In Bed with the Bachelor (Bachelor Auction Book 5)(3)



Jesse Grey made her feel… mushy. Like a really good romance novel, in fact. The kind that took her breath away and kept her up half the night, desperate to see how it ended.

But it was the thought of Terrence that finally penetrated the haze she’d been in since her cousin Missy had shoved her toward this man to “collect her prize.”

“It’s not for me,” she assured Jesse. Or maybe herself. “It’s for Terrence.”

He eyed her. “Terrence?”

“My fiancé,” she supplied. Helpfully, she thought.

His gaze then seemed to pry off the top of her head and rummage around inside, and Michaela would have had to have been half-dead or an idiot not to recognize the danger in that, something far more precarious than nerves—but she didn’t do a thing. She didn’t look away, step back, run from him the way she should have. It was as if she couldn’t. As if her body was going to do exactly as it pleased, and what it pleased was to stand right there in front of this beautiful, lethal man and… wait.

“You in the habit of setting up your fiancé on dates with other men?” Jesse asked, and there was a different note in his voice. Lazy, maybe, with an edge. It colored his gaze, too, making his eyes seem shot through with whiskey—

Or maybe Michaela had had too many of those slushy drinks her cousin Missy had insisted upon ordering by the table-load earlier.

“Only when it might help him out,” she said, feeling something much too close to drunk. It was definitely the slushy stuff, she assured herself. Nothing else. Not that focus of his, turned on her like that, as if she was somehow as fascinating as he was. Certainly not. “Terrence has had a run of bad luck, you see. It could happen to anyone these days, with the economy being what it is.”

“Is Terrence an economist?”

Michaela thought the question was on the dry and pointed side, which was only one of the many reasons she needed to ignore all the stuff going on inside of her. She pushed on.

“My aunts seem to think you might be able to point him in a better direction, since you’re the construction guru of Seattle. Their words, not mine.” She laughed nervously. Definitely, that was nerves. “Do you prefer ‘tycoon?’ Is that pejorative? I know successful men sometimes prefer to pretend they’re not all that successful, for various privacy reasons. Terrence was involved in this kind of weird hotel situation but it fell apart about ten months ago and he—”

“Please tell me you’re not talking about Terrence Polk,” Jesse said, his voice back to flat and a different, assessing light in his chocolate liqueur gaze. A light that made her think yes, this lazy, dangerous, coyote of a man could indeed be the successful businessman her relatives seemed to think he was, despite all that natural beauty of his, which had made her doubt it.

“Oh, do you know him?” Michaela asked in a rush of… something. Something she knew had to do with that cool, crisp knowledge in Jesse’s eyes that she very much wanted to avoid examining any more closely. With every last particle of her being. Because maybe the truth was, despite what she’d told Terrence and herself a thousand times, she wasn’t actually that mature after all. “We’re getting married in June.”

*

This day had started fairly uncomfortably on the couch in his uncle’s back office right here in the saloon and was now bordering on some kind of practical joke, and Jesse Grey was not in the mood.
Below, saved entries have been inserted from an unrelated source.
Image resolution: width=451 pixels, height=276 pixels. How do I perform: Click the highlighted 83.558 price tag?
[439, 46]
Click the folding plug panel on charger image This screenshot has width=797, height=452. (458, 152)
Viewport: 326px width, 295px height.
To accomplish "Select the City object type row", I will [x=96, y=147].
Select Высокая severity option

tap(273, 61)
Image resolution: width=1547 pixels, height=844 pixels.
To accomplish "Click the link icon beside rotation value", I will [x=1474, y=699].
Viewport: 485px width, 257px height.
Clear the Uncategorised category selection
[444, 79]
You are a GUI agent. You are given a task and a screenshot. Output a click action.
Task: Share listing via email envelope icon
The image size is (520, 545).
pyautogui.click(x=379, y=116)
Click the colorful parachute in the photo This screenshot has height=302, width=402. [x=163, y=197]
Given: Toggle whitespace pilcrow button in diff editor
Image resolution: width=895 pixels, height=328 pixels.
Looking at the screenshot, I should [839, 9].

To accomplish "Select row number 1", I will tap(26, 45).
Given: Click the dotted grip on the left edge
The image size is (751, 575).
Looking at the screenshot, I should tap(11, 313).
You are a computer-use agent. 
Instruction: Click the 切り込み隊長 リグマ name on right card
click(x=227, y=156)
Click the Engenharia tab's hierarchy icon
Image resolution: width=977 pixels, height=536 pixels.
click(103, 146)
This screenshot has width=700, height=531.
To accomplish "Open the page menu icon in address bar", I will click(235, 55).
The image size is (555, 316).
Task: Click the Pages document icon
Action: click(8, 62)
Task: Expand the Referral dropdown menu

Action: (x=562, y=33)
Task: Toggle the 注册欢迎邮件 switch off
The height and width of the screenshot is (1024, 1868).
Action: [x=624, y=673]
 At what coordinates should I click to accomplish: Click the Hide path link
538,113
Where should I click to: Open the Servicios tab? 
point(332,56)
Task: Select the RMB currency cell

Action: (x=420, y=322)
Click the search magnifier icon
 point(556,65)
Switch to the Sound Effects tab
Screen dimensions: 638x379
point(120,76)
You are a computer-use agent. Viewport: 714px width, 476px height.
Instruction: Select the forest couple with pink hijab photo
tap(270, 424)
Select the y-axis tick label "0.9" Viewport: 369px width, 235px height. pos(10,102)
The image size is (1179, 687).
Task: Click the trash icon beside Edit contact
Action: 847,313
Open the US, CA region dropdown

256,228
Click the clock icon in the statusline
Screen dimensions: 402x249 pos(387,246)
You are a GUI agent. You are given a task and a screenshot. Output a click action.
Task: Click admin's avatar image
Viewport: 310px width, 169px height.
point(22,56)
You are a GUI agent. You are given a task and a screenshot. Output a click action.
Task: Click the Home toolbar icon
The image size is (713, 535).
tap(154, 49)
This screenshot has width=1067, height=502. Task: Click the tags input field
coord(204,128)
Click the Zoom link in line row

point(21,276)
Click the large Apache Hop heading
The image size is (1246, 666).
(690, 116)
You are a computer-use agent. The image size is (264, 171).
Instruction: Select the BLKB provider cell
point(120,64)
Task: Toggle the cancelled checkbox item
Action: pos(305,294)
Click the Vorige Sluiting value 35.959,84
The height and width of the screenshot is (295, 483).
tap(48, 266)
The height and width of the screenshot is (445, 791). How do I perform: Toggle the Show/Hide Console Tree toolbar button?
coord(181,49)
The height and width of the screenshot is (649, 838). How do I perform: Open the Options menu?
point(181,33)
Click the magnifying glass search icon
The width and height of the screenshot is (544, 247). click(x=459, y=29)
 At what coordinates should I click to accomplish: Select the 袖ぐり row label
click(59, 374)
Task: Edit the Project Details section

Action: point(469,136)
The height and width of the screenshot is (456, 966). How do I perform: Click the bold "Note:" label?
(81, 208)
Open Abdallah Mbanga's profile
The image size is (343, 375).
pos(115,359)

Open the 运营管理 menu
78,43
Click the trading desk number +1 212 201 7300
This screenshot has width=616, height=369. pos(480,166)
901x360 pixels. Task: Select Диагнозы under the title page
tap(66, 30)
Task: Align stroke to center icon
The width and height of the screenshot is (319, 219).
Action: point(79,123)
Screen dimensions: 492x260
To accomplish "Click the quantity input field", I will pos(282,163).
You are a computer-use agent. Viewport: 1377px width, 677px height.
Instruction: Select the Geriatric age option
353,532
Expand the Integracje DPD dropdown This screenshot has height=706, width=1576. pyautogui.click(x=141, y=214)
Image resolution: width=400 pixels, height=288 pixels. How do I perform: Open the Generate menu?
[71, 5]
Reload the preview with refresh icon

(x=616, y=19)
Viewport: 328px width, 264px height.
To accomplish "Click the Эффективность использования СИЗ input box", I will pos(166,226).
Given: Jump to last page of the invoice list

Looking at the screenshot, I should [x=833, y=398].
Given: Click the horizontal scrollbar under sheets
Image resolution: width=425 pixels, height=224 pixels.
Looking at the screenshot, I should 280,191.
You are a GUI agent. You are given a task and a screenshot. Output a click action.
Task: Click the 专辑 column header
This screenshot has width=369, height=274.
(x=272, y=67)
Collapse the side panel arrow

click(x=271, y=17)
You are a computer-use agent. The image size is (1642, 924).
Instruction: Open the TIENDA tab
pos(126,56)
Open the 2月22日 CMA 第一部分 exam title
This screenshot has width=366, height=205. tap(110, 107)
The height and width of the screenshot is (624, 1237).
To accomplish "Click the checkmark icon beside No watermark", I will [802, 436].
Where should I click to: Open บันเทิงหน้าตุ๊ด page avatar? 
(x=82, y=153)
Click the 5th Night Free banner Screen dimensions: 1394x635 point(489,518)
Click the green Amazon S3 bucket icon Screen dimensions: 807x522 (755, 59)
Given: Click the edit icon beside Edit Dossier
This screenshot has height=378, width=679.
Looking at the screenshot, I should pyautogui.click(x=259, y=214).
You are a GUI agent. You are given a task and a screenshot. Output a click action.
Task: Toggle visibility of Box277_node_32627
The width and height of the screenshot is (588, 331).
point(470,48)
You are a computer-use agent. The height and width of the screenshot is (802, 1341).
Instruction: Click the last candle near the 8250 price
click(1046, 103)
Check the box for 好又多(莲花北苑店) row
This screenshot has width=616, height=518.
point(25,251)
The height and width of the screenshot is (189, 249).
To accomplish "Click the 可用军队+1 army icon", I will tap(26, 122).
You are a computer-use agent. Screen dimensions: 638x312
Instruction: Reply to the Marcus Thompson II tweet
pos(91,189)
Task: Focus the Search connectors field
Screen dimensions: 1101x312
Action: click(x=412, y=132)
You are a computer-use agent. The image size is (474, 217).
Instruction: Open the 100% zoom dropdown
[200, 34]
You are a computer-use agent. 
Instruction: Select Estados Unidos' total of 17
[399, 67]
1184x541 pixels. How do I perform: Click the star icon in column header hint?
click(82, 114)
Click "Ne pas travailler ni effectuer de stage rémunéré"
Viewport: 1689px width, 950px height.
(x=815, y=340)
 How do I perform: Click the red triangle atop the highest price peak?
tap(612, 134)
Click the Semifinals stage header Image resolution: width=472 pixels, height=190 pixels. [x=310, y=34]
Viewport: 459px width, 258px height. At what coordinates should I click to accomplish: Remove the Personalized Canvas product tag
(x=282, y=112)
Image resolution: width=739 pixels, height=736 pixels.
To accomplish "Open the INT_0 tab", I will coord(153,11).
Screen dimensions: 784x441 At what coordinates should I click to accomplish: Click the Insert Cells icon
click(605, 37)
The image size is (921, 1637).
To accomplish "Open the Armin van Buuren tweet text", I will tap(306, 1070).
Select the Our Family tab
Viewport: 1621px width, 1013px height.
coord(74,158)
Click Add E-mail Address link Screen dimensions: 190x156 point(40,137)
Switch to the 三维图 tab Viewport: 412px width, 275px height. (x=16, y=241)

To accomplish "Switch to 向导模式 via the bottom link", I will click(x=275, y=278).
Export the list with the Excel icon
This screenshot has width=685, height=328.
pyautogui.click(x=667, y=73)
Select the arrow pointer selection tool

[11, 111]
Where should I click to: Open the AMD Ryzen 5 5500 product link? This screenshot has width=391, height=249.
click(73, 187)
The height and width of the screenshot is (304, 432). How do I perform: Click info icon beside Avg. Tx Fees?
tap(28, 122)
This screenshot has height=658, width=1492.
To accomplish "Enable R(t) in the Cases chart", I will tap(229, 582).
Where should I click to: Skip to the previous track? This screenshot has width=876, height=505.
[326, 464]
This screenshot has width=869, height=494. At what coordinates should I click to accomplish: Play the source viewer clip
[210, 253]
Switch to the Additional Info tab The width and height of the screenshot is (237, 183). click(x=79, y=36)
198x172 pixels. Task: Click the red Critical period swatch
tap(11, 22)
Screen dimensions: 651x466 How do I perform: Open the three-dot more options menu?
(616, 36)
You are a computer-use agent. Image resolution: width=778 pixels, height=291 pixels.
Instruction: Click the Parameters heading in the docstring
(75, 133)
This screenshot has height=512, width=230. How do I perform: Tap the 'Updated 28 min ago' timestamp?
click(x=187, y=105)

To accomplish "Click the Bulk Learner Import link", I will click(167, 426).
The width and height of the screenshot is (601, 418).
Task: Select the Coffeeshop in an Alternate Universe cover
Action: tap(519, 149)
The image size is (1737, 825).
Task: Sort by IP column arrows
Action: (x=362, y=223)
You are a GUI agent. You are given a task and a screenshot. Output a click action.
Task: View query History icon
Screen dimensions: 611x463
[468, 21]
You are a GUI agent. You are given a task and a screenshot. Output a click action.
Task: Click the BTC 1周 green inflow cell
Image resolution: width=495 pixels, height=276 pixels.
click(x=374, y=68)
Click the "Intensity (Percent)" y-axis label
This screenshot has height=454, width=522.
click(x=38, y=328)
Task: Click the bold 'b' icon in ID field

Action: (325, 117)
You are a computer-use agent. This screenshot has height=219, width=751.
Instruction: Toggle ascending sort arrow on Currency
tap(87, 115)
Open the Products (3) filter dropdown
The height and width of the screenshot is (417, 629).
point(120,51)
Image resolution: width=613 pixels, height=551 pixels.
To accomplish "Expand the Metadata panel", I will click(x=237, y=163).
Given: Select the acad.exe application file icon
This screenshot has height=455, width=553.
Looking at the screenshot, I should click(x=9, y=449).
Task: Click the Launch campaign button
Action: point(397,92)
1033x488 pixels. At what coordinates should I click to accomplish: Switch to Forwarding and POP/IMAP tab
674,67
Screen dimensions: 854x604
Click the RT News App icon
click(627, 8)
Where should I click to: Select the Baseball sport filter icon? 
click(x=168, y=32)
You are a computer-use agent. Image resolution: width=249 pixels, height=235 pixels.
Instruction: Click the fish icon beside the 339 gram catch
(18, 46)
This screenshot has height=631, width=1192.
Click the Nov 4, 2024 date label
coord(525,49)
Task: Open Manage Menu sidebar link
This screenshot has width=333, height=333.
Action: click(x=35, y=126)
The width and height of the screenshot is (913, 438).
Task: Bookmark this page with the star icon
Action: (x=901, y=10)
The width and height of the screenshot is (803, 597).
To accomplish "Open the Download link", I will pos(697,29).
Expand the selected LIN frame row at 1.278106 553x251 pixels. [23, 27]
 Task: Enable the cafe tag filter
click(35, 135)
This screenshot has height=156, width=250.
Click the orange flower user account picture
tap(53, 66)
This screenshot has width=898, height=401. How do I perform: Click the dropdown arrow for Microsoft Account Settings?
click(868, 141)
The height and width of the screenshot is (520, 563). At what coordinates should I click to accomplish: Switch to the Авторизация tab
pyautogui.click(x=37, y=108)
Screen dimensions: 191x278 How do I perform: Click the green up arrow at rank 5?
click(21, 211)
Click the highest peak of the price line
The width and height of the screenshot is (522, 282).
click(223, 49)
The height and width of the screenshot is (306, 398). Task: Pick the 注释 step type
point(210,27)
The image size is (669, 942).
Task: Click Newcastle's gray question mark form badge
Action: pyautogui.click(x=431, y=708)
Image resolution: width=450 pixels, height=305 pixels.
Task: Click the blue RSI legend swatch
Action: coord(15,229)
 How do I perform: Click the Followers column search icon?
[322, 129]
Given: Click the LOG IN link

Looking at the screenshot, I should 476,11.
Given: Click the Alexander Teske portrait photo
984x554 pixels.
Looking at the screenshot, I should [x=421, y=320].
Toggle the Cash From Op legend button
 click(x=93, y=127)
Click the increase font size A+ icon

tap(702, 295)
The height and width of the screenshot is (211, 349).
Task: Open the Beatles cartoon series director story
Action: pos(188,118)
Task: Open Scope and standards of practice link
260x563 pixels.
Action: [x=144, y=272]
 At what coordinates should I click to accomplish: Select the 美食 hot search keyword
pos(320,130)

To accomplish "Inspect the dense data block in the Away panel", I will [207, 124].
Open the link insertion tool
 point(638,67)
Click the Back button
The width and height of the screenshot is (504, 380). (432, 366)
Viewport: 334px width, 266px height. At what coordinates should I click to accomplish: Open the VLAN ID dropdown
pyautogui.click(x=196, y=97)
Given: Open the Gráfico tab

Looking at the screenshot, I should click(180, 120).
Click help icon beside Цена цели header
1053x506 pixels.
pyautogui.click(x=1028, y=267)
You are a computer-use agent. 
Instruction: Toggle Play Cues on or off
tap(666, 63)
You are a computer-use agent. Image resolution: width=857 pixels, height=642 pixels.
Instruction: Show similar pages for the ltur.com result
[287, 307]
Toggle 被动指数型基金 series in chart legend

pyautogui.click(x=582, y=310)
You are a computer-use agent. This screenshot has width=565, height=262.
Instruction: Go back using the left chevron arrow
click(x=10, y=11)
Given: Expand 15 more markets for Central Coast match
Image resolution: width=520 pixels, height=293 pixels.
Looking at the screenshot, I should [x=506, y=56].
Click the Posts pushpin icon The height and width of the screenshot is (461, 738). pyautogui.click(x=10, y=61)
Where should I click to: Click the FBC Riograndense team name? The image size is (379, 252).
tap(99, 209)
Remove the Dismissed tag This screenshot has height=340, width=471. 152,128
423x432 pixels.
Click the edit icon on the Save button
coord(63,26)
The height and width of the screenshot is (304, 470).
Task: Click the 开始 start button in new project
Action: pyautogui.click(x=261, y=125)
First, there was the fact he was in Marietta, Montana, the place his extended family considered its historic seat, since various booze-slinging Greys had been in the area since before the actual official founding of the town in the late 1800s. Jesse had missed the traditional Christmas with the extended Grey family this past December the way he’d been doing for three years now, ever since his own father had found it necessary to seduce Jesse’s girlfriend, marry her, then impregnate her—with twins, no less, and maybe not precisely in that order.

Jesse had decided he didn’t need to be in the same room with his father or his father’s blushing bride ever again, and no matter that his much-married and more-divorced father claimed it was True Love for him this time. Jesse had steadfastly stuck to his Zero Contact position—no matter how many whiny, accusatory voicemail messages his old man liked to leave on his phone, especially around the holidays when Jesse’s pointed absence was likely to cause the very commentary his father most wanted to do without.

But missing the big Grey family Christmas meant he felt compelled to come out to visit his grandparents around Valentine’s Day each year. Not because he was filled with the joy of the manufactured holiday or brimming with the need for bright, red cut-out hearts or any of that crap, but because a single man of his inarguable means was basically a walking target at this time of year back home in Seattle. Jesse liked to take a break from the voracious women who were forever trying to tie him down to more than one night, all of whom seemed to lose their collective minds every February.

Or he usually got to take this time as a break, anyway. This year, he’d come out a week early to spend more time with his grandparents, like a dutiful grandson. And his jackass uncle Jason had decided it would be entertaining to mess with him, and had not only signed Jesse up for this auction, but had flat-out dared him to go through with it.

A man could walk away from many things, as Jesse knew from personal experience. But a direct challenge was not one of them—not when the challenger in question was a family member who would, quite literally, gleefully throw it in his face for the rest of his goddamned life.